◆ Given exercise 1 ◆
Answer these questions from the sugar cookie recipe, giving each answer on its own line with the same letter:
(a) What source is the recipe adapted from?
(b) How much almond extract goes into the cookie dough?
(c) Compared with actual Lofthouse cookies, what flavor does the frosting have more of?
◆ Given exercise 2 ◆
Rewrite the sugar cookie recipe from "- sprinkles" to "bowl as needed.", swapping "whisk" for "fork".
◆ Given exercise 3 ◆
Carry on writing the sugar cookie recipe from the point where it stops.

Who doesn't love a good soft frosted sugar cookie? I mean, really? It's simple sweet colorful goodness. These cookies are in the vein of Lofthouse Cookies.The cookie itself is pretty comparable -- soft, somewhat bland, but tasty -- and the frosting has more of a butter flavor than the actual Lofthouse cookies. All-in-all, a very satisfying homemade option.
Here you go.
Soft Frosted Sugar Cookies
Adapted from Preppy Kitchen
Cookie Ingredients:
- 135 g (1 cup + 2 tablespoons) cake flour
- 135 g (1 cup + 2 tablespoons) all-purpose flour
- 1/2 teaspoon baking powder
- 1/4 teaspoon baking soda
- 1 tablespoon cornstarch
- 1/2 teaspoon salt
- 1/2 cup butter (room temperature)
- 200 g (1 cup) granulated sugar
- 1 large egg @ room temperature
- 1/4 cup sour cream @ room temperature
- 1 1/2 teaspoons vanilla extract
- 1/4 teaspoon almond extract
Frosting Ingredients:
- 1/2 cup butter (room temperature)
- 240 g (2 cups) powdered sugar
- 1 teaspoon vanilla extract
- 2-3 tablespoons milk
- gel food coloring (optional)
- sprinkles
Instructions:
Measure out the dry ingredients -- flours, salt, baking powder, baking soda, and cornstarch -- and mix completely with a whisk.
Cream butter and sugar. Beat in the egg, vanilla, and almond extract. Add sour cream and beat to combine. Scrape down the sides of the bowl as needed.
Add dry ingredients and mix just until combined.
Lay a large piece of plastic wrap on the counter and scoop dough into the center. Fold the sides up to enclose the dough and flip over. Press dough into a flat square, and gently roll with a rolling pin to push dough into the corners, taking care to not press too hard and squeeze dough out of the plastic.

◆ Information provided ◆
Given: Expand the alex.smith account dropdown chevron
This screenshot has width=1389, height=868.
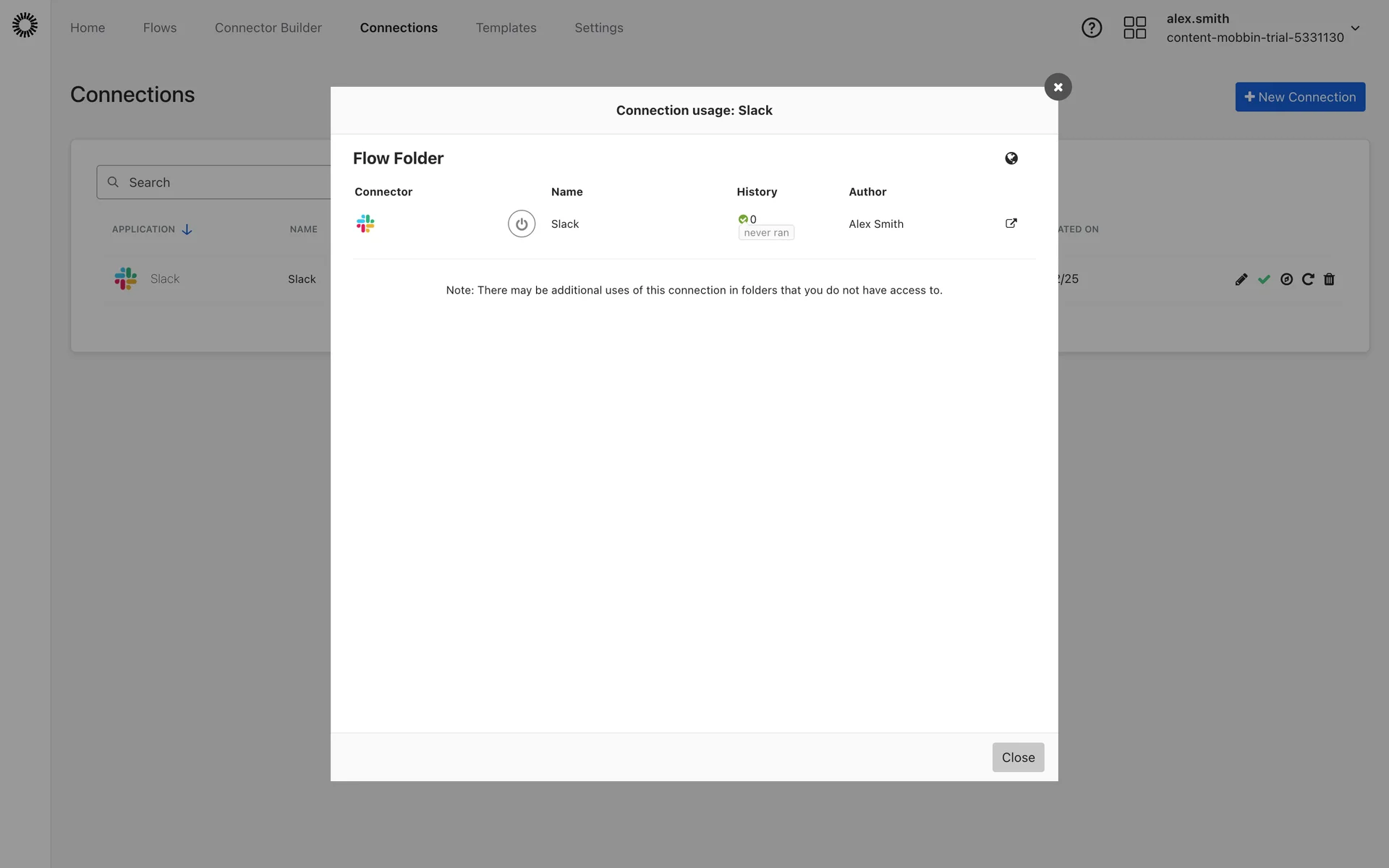Looking at the screenshot, I should click(x=1355, y=29).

◆ Written answer 1 ◆
(a) Preppy Kitchen
(b) 1/4 teaspoon
(c) A butter flavor

◆ Written answer 2 ◆
- sprinkles
Instructions:
Measure out the dry ingredients -- flours, salt, baking powder, baking soda, and cornstarch -- and mix completely with a fork.
Cream butter and sugar. Beat in the egg, vanilla, and almond extract. Add sour cream and beat to combine. Scrape down the sides of the bowl as needed.

◆ Written answer 3 ◆
Refrigerate dough for at least one hour.
Preheat oven to 375 degrees Fahrenheit. Line two baking sheets with parchment paper.
Sprinkle a cutting surface with a little flour. Unwrap the dough and roll it out on the counter to 1/4-inch thickness.
Use a pizza cutter and a ruler (preferably) to cut dough into 2-inch squares. Depending on how you roll it out, you will end up with 24 to 30 perfect 2" squares. Re-roll or bake scraps as desired.
Place squares on prepared baking sheets, spacing about 1 1/2" apart.
I like to bake mine one sheet at a time. Bake each pan of cookies for 8-9 minutes -- do not over-bake. You don't want much, if any, browning at all on the edges.
Remove from oven, allow to cool on pan for a few minutes before moving to a wire rack to cool. (I usually slide the whole sheet of parchment with the cookies onto a wire rack.
While cookies cool, mix the frosting ingredients in a medium bowl until smooth and creamy. Add more milk or powdered sugar to adjust consistency to your liking.
Spread about 1 tablespoon of frosting onto each cookie and sprinkle immediately with sprinkles.
Store cookies in an airtight container.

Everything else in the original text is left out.